Budget caps per session across all agents, with per-role breakdown in dashboards.
Uniform trace IDs across agent calls; propagate tenant context and agent_role on every span.
Kill switches when agents loop proposals without state change (detect hash(state) repetition).
Run game-day exercises where one agent’s tool is disabled mid-flight to verify the orchestrator degrades safely.
Cost visibility per agent role
If roles use different models or different average tool counts, tag spans with role and report spend per role. Product teams can then decide whether a “critic” agent pays for itself in reduced downstream errors.
Minimal viable multi-agent
Start with a single agent plus a deterministic critic function (code) before introducing a second LLM. Many “multi-agent” designs are really one model plus validators; that is easier to ship and often sufficient.
Documentation for roles
Each role’s prompt, tools, and escalation path should live in one doc page onboarding engineers can read in ten minutes—otherwise only the original author understands the topology.
Escalation when agents disagree on facts
When agents dispute a factual claim, prefer fetching an authoritative system of record (database row, config service) over endless debate. Models cannot vote away incorrect ground truth.
Capacity, queues, and backpressure
Treat the LLM path like any other critical dependency: cap concurrency per upstream, set explicit timeouts on every network hop, and chart queue depth as a first-class metric. A growing in-memory backlog or a saturated broker often predicts an outage minutes before user reports. Prefer graceful shedding—return a structured “degraded mode” response—over unbounded waits that exhaust thread pools and poison shared gateways.
Rollback and blast radius
Every change that touches prompts, retrieval, routing, or tool schemas should ship behind flags with a rehearsed rollback. Know the blast radius when you flip a default: which tenants, which regions, and which downstream databases see amplified write load from a suddenly more verbose agent loop.

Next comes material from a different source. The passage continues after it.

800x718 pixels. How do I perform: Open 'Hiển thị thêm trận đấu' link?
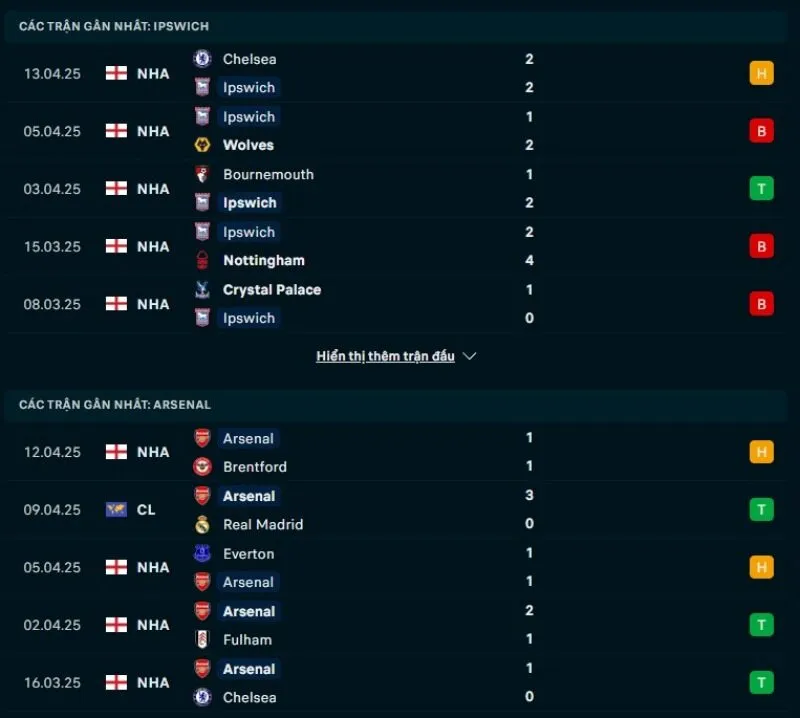pyautogui.click(x=385, y=356)
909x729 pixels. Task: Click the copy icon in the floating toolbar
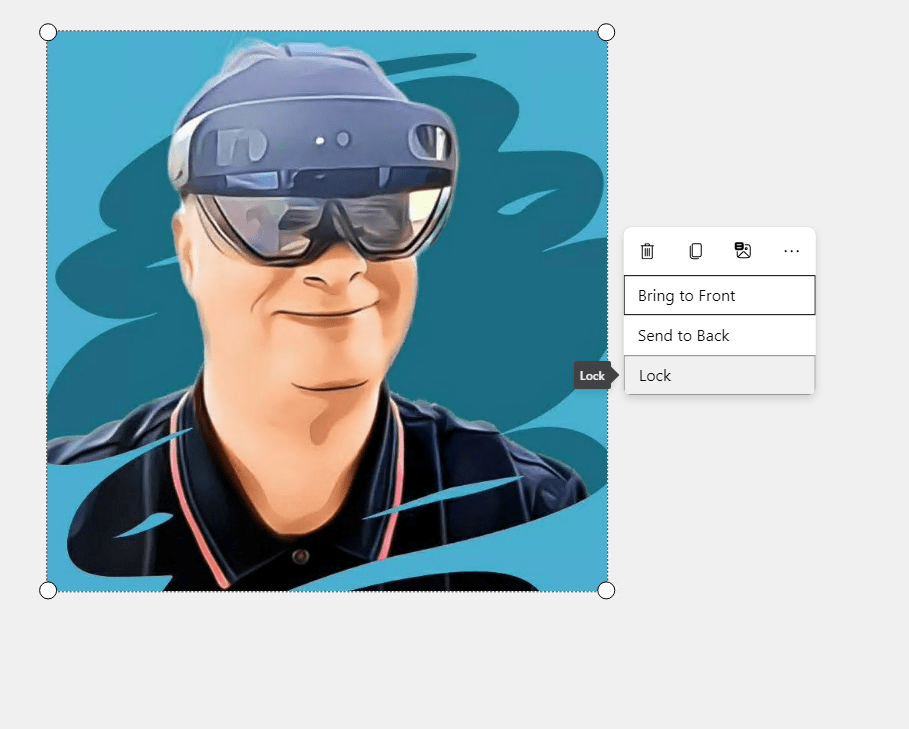coord(695,251)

Ownership in incident response
Spell out which team owns rate limits, which owns index rebuilds, and which owns model routing changes. LLM incidents often span retrieval, inference, and billing—without explicit ownership, pages bounce while users churn.
Dependency and platform hygiene
Inventory every hop the request touches: reverse proxies, identity providers, feature-flag services, vector indexers, billing meters, and object stores used for attachments. Latency regressions often trace to TLS handshakes, DNS TTL interactions, or a saturated connection pool—not the GPU kernel. Keep an architecture diagram that matches what actually runs in production and update it when you add a sidecar or a new regional cell.
Load testing the unhappy path
Synthetic tests should include partial client disconnects, slow tool backends, and oversized prompts that hit context limits. Happy-path benchmarks miss the failure combinations that dominate incident hours.
Change management
Treat prompt, tool, and routing updates like schema migrations: pair code changes with backfill jobs, communicate freeze windows, and validate in staging with traffic shadows before you widen the blast radius in production.
Tradeoffs and Failure Modes
More agents increase token spend and debugging surface. Without strict interfaces, logs become unreadable story anthologies.
Homogeneous multi-agent setups (same model, same tools, different labels) may not improve quality over a single well-prompted pass with self-critique.
Peer-to-peer agent topologies are hard to secure—prefer hub-and-spoke with a gateway.
Conclusion
Multi-agent LLM systems are coordination problems first. Invest in shared structured state, explicit arbitration, schema-shaped handoffs, and orchestrator-enforced limits. Roles and voting can improve coverage when they create real diversity or separation of concerns—not when they only multiply identical opinions at higher cost.